DOCUMENT EXTRACT:
***
I can access the computer using the command window that puTTY brings up but I can't access the desktop using VNC. Any ideas? thnx :wave:

----------


## visualAd

Have you mapped the local port to the port on the server as described?

----------


## lumerix

> Have you mapped the local port to the port on the server as described?


I followed all the steps completely. I'm not sure which part you are referring to. Sorry, i'm kinda new at this stuff.  :Ehh:

----------


## visualAd

Step no 11 describes how to set up the tunnels.

----------


## lumerix

> Step no 11 describes how to set up the tunnels.


Yes I did this step. I was able to get that connection working, I just can't use VNC viewer to see the desktop. It keeps saying "connection closed unexpectedly" but the tunnel connection is still open.

----------


## abhijit

I started using LiveMesh Beta from Microsoft. This offers you the ability to share your computer's desktop. 

The requirement is that you need to be signed into the Livemesh client on both computers.

----------


## CVMichael

I am getting the same problem as lumerix (Post #8), I also tried to put the local IP (of the computer I am connecting to) instead of "localhost" in VNC, and then I get "unable to connect to host: Connection refused (10061)". And of course, I also tried to put the port number, like: "localhost:5900", but still can't connect.

What could I be doing wrong ?
***
RECORDS FOR PROCESSING:
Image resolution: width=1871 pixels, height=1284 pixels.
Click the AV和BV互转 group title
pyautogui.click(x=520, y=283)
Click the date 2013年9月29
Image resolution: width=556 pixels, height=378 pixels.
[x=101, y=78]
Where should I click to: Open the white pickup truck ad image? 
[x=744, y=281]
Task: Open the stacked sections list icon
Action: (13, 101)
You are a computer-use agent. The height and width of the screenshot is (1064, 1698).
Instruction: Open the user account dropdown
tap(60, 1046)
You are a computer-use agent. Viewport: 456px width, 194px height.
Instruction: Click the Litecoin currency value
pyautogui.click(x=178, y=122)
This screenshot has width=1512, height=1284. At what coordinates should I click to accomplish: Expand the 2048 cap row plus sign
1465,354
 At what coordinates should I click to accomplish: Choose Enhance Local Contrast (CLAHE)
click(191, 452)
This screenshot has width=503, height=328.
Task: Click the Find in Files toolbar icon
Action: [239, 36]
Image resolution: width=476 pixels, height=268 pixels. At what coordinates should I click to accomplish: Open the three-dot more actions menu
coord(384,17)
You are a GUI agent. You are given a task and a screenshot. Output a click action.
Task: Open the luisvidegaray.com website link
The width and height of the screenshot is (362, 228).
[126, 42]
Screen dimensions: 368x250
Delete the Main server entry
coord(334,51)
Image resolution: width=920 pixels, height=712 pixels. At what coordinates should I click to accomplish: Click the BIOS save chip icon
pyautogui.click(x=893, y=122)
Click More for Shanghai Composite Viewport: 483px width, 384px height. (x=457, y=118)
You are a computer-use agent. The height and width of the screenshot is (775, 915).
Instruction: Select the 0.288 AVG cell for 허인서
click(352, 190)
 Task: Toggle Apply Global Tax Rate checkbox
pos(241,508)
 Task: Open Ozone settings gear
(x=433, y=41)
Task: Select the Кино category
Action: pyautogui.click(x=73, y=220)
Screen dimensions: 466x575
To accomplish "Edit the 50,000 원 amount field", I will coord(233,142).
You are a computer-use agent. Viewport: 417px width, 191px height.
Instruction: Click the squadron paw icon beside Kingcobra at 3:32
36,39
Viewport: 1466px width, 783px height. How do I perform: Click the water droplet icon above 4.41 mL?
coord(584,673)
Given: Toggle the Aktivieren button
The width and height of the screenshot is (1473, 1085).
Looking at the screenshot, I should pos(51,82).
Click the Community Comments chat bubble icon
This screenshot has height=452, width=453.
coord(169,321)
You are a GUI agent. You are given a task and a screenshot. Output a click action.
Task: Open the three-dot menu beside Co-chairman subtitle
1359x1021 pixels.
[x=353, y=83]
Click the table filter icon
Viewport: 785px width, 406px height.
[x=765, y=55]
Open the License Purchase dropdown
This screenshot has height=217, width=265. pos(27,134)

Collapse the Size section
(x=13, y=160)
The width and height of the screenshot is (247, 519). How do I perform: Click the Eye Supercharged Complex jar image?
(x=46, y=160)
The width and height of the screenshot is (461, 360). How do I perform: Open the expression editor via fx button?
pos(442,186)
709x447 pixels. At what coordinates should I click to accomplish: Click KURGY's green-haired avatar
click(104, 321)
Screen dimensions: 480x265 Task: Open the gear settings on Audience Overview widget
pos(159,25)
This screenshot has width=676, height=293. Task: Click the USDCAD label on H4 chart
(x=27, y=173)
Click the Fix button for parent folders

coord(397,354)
***
INSTRUCTIONS:
a – In the records, reproduce the lines from the line with "The width and height of the screenshot is (461, 360)." to the line with "click(104, 321)", swapping "expression editor" for "formula editor" and keeping everything else the same.
b – Write what comes next in the forum thread about reaching a desktop with VNC through a PuTTY tunnel, starting after its last post.

ANSWERS TO EACH TASK:
a –
The width and height of the screenshot is (461, 360). How do I perform: Open the formula editor via fx button?
pos(442,186)
709x447 pixels. At what coordinates should I click to accomplish: Click KURGY's green-haired avatar
click(104, 321)

b –
----------


## visualAd

If you right click on the title bar of the putty window you should be able to see a log. Does this log state that the port was forwarded successfully?

----------


## CVMichael

Apparently not, this is what I get: "2010-03-18 15:15:26	Forwarded connection refused by server: Connect failed []"

Do you know what can I do to fix it ?

----------


## visualAd

Sorry for the late reply on this. I don't seem to eb getting reply notifications for this thread.

It appears that the server is not allowing you to forward the connection. consider the following:
The version of Windows you are using.Is the VNC software actually listening on localhost port (5900). It may only be bound to a physical interface. To test simply try to connect to VNC from the machine it is intalled on with localhost:5900. If it works you'll see images of Windows cascade acroos the VNC screen.Do you have Windows Firewall enabled. It may be blocking the connection so ensure you have port 5900 open to the loopback subnet 127.0.0.0/8.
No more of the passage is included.